> [Problem statement]: The records below are to be repeated exactly, minus any pictures.

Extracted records
····················
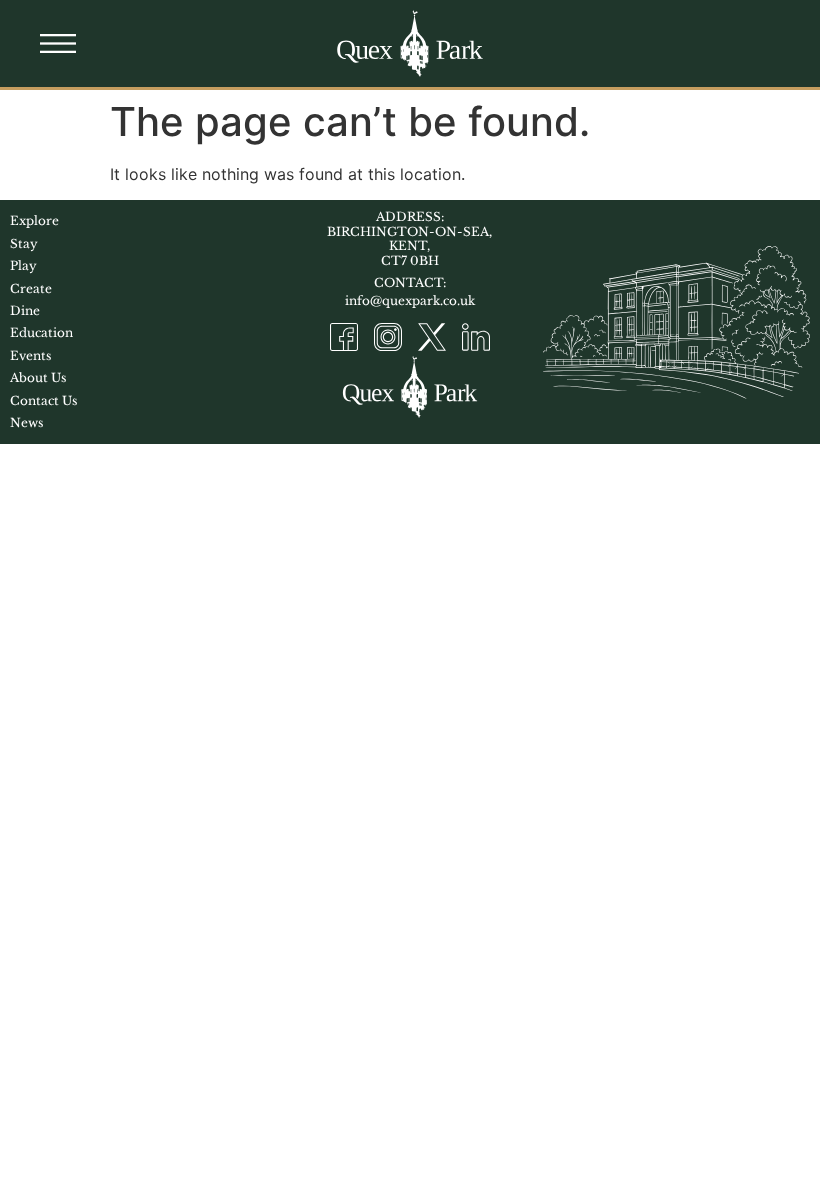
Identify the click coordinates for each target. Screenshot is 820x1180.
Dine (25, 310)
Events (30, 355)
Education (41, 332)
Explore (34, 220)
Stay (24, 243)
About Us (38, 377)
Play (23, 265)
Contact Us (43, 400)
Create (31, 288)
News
····················
> [Written answer]:
Identify the click coordinates for each target. Screenshot is 820x1180.
Dine (25, 310)
Events (30, 355)
Education (41, 332)
Explore (34, 220)
Stay (24, 243)
About Us (38, 377)
Play (23, 265)
Contact Us (43, 400)
Create (31, 288)
News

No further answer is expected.